China is within touching distance of the top US frontier labs.
Artificial Analysis has scored Moonshot AI’s Kimi K3 at 57 on its Intelligence Index, placing it third overall, right behind Claude Fable 5 at 60 and GPT-5.6 Sol at 59. That puts K3 in the same band as Claude Opus 4.8 and GPT-5.5, both of which score lower, and ahead of every other model on the board, including GPT-5.6 Terra, GPT-5.6 Luna, Grok 4.5, and GLM-5.2. For an open-weights model going up against the two most talked-about closed releases of the year, third place with a two and three point gap respectively is about as close as anyone has come.

The scale of the jump is what stands out most. Kimi’s previous flagship, K2.6, had debuted at 54 in April, three points behind the top three closed models of that moment on a different version of the index. Kimi K3 hasn’t just kept pace with where the frontier has moved since then, it’s closed the gap further, even as Fable 5 and GPT-5.6 Sol both represent a full generation of improvement over what K2.6 was originally measured against.
On GDPval-AA v2, Artificial Analysis’ benchmark for real-world work tasks anchored to a human baseline of 1,000, K3 posts an Elo of 1668. That’s a jump of nearly 500 points over K2.6’s 1191, and it puts K3 ahead of Claude Sonnet 5 (1607), Claude Opus 4.8 (1600), and both GPT-5.6 Terra and GPT-5.6 Luna, which sit at 1593 and 1592. Only Fable 5 (1750) and GPT-5.6 Sol (1748) score higher. On AA-Briefcase, a private evaluation Artificial Analysis built specifically for long-horizon agentic knowledge work, K3 comes in at 1548, second only to Fable 5 and a gain of 732 points over K2.6. Artificial Analysis notes that K3’s rubric and analytical scoring on this benchmark are close enough to Fable 5’s that the real separation between the two comes down to presentation quality, an area where GPT-5.6 Sol continues to lead.

K3 also takes outright first place on AutomationBench-AA, Artificial Analysis’ implementation of Zapier’s agentic SaaS workflow evaluation, with a score of 53%.
The AA-Omniscience results tell a more complicated story. This benchmark measures knowledge reliability rather than raw capability, rewarding correct answers and penalizing hallucinations while applying no penalty for a model that simply declines to answer. K3’s overall index score improved to 18, up from K2.6’s 6, driven by a jump in accuracy from 33% to 46%. But the hallucination rate rose too, from 39% to 51%, meaning K3 answers more questions correctly than its predecessor while also getting a larger share of its wrong answers flat-out wrong rather than hedging. Claude Fable 5 leads this particular chart by a wide margin, scoring 40 on the index with a 61% accuracy rate and just a 16% hallucination rate.

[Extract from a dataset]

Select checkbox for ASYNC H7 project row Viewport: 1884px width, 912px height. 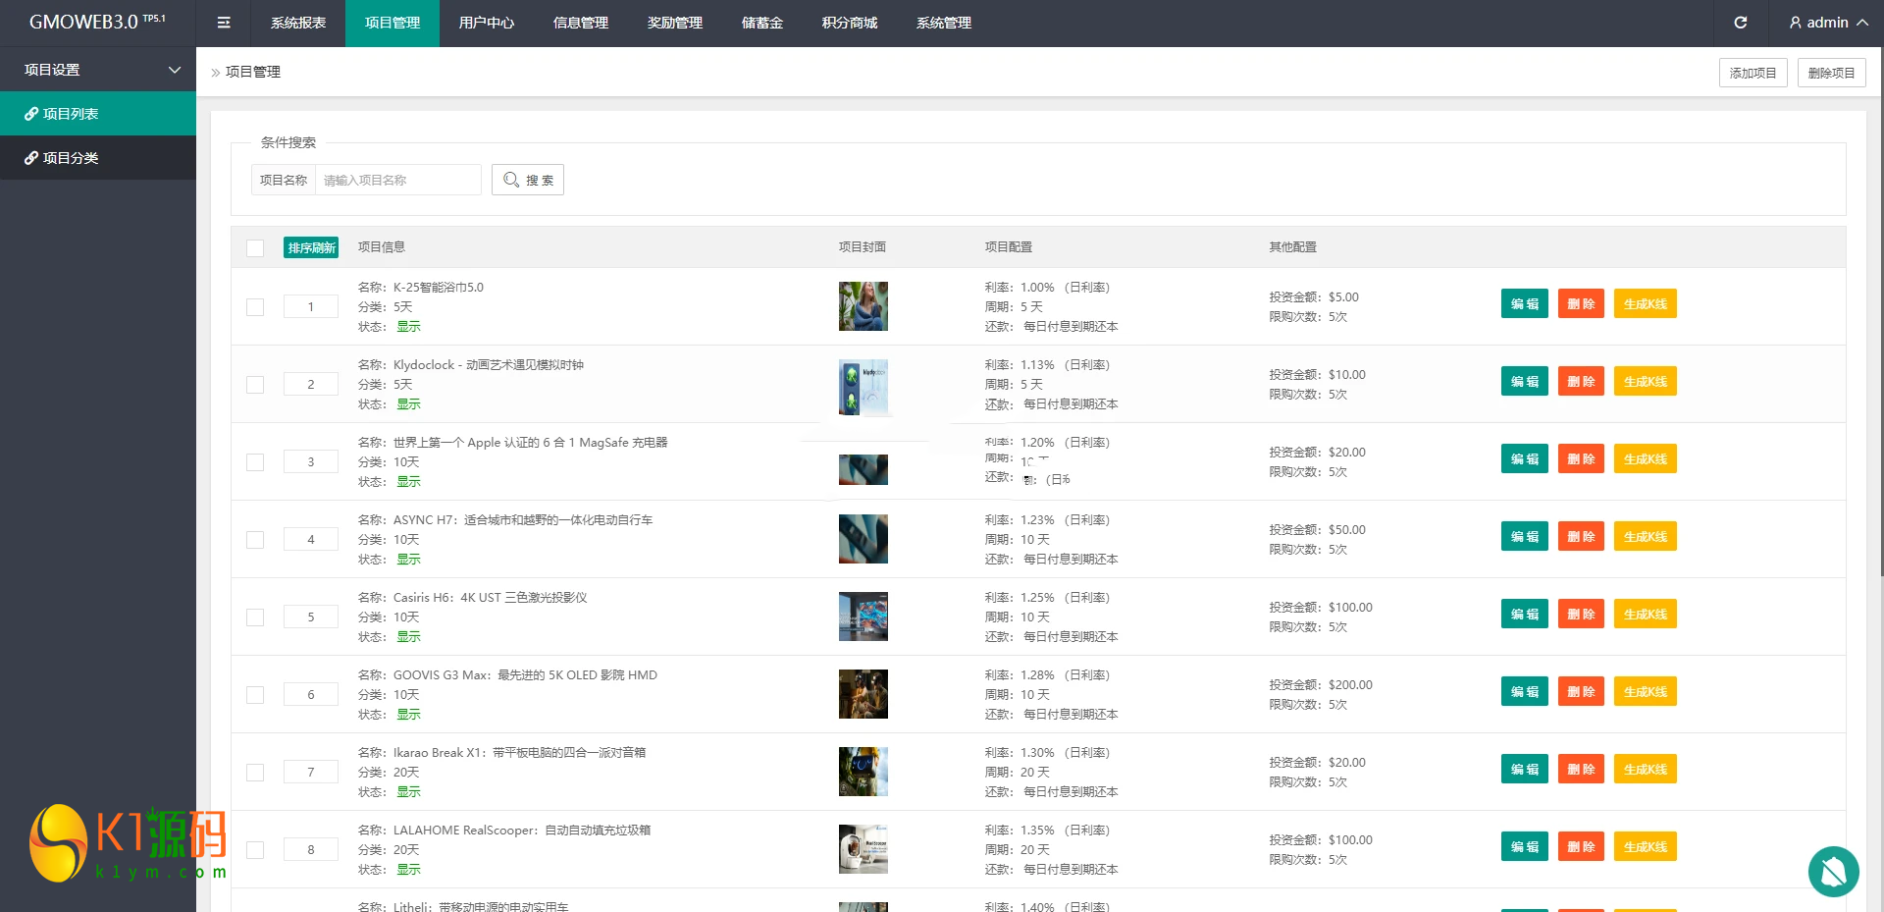tap(255, 540)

Cost is one of the more favorable parts of the picture for Moonshot. Running K3 through the full Intelligence Index costs an average of $0.94 per task, close to GPT-5.6 Sol’s $1.04 and roughly half of what Claude Opus 4.8 costs at $1.80. That’s a steep climb from K2.6’s own pricing, K3’s output tokens are listed at $15 per million against K2.6’s $4, but it still lands well under what Fable 5 costs to run, at $2.75 per task with fallback enabled. K3 also became more token-efficient in the process, using around 132 million output tokens to complete all nine evaluations in the index, a 21% drop from K2.6’s roughly 166 million, while scoring higher across the board.

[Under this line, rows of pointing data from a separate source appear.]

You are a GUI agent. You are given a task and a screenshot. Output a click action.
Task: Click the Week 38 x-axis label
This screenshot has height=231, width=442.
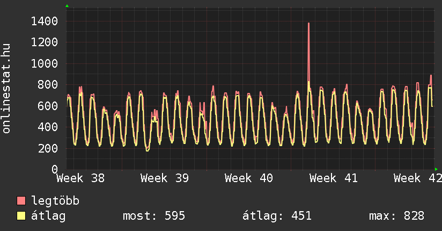(80, 178)
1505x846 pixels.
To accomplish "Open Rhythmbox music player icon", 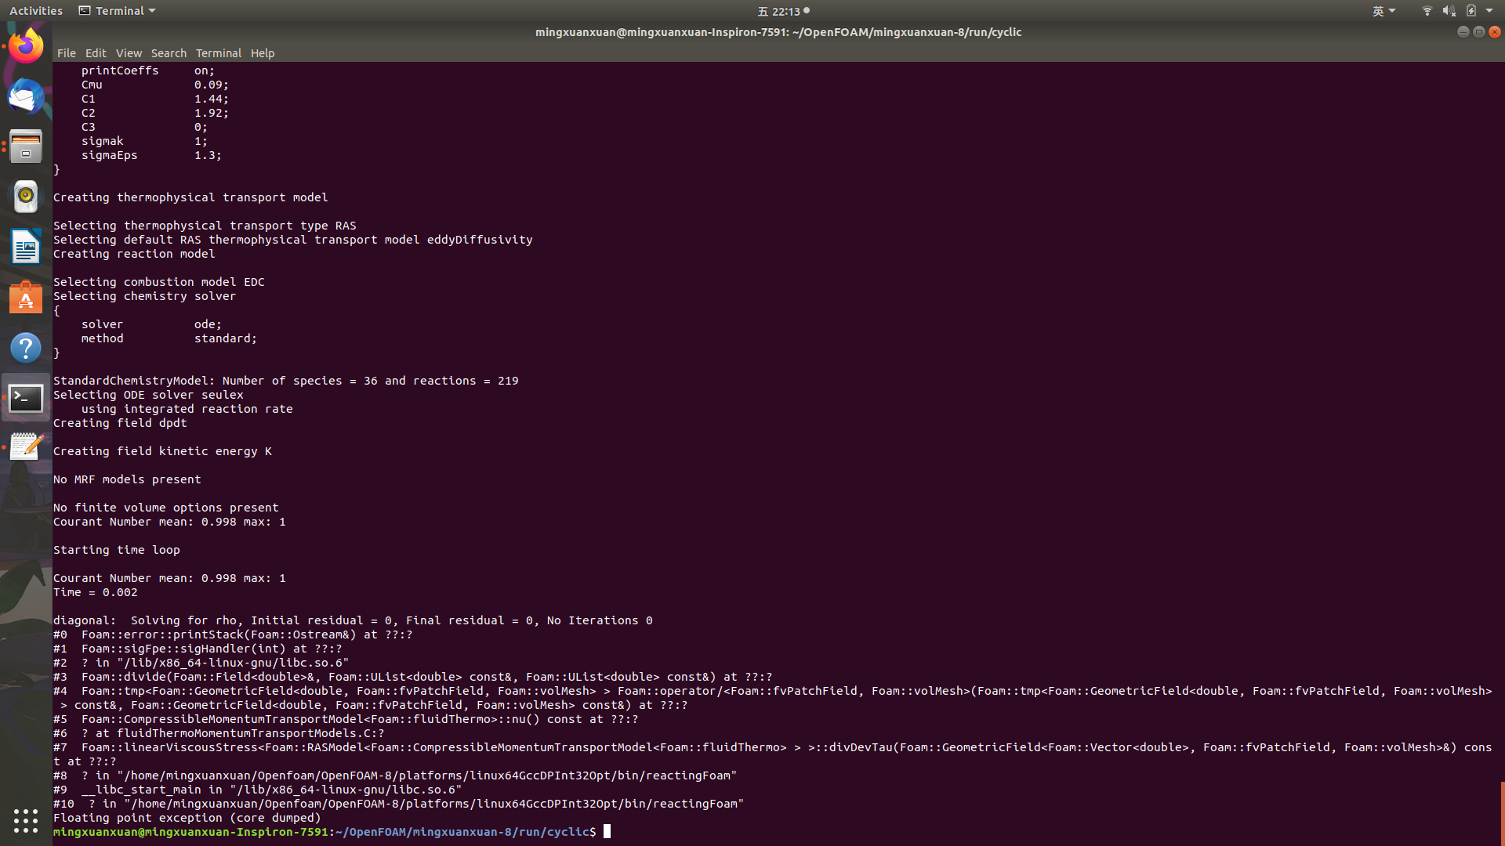I will tap(26, 197).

Moonshot has not released K3’s weights yet, though the company has said it plans to. Artificial Analysis notes that once they’re out, K3 will lead every other open-weights model on the index by a wide margin, ahead of GLM-5.2 at 51 and DeepSeek V4 Pro at 44, while also being considerably larger than any of them; GLM-5.2 runs at 753 billion parameters and DeepSeek V4 Pro at 1.6 trillion, against K3’s 2.8 trillion. The model also carries over native image and text input from K2.6, which Artificial Analysis flags as a meaningful edge among open-weights models once the weights ship, since multimodal input remains rare at this end of the field.

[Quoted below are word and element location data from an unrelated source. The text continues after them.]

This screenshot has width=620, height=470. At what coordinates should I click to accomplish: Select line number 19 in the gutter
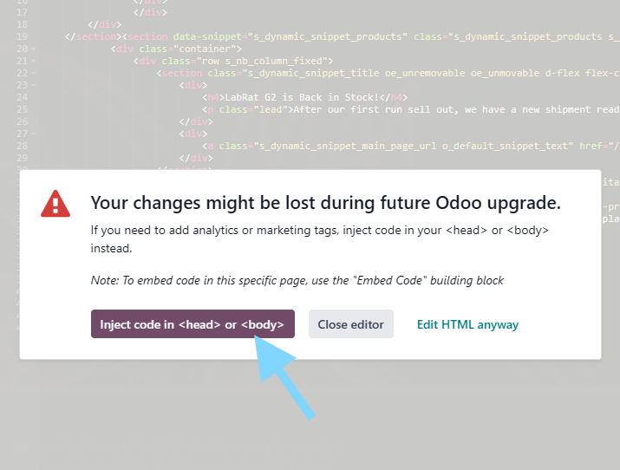click(x=22, y=37)
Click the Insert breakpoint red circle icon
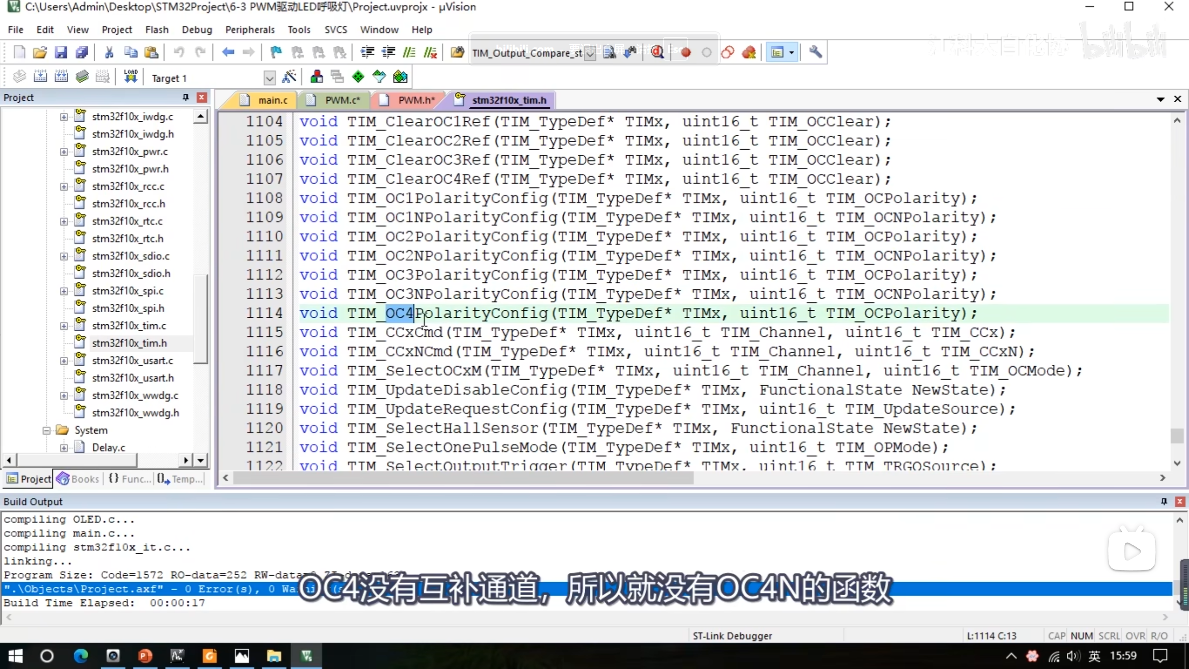 coord(686,52)
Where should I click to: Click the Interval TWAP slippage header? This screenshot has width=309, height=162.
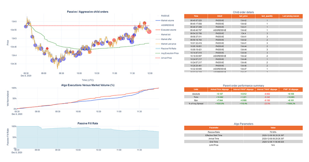pos(267,89)
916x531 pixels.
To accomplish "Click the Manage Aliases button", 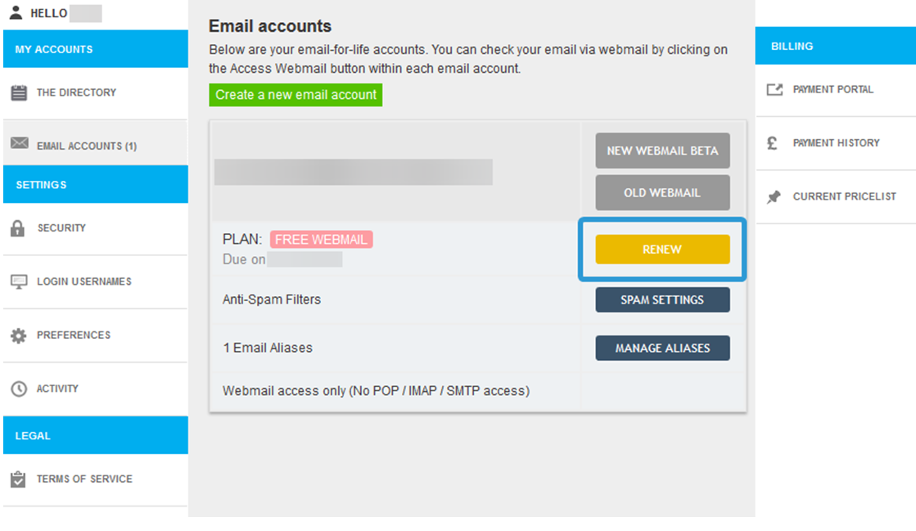I will tap(662, 349).
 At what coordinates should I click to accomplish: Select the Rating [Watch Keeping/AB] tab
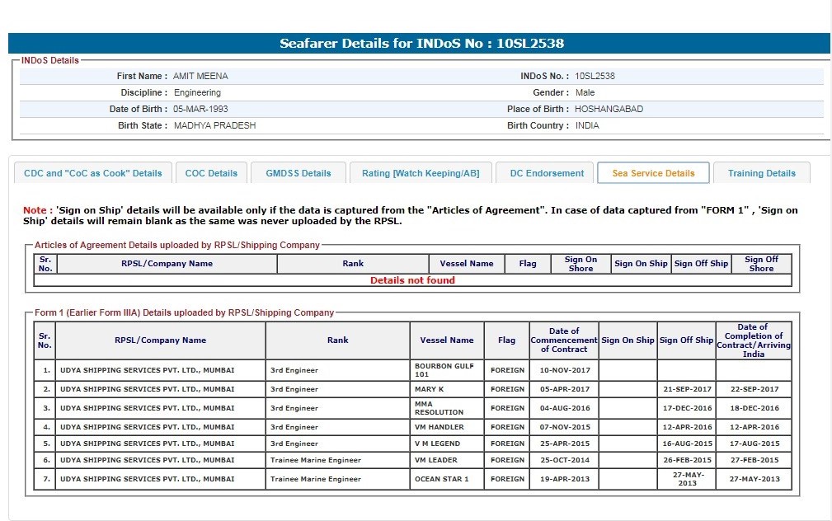pos(421,173)
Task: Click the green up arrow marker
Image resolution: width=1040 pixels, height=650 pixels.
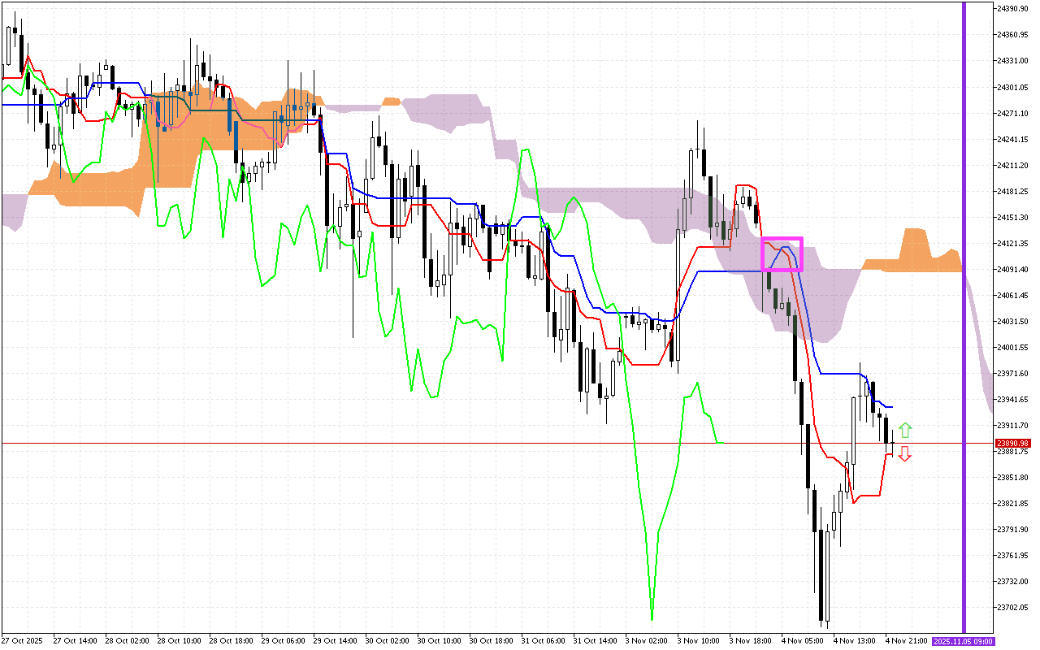Action: point(905,430)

The result adds to a run that has been building for over a year now. Kimi K2 launched last July as the strongest open model on several benchmarks of the time, and the series has kept closing ground on the closed frontier with each release since, most recently with K2.6 landing just three points behind Anthropic, Google, and OpenAI’s flagships in April. Whether K3 can hold third place once Fable 5 and GPT-5.6 Sol themselves get answered by the next round of releases remains to be seen, but for now it’s the closest an open, Chinese-made model has come to the very top of the leaderboard.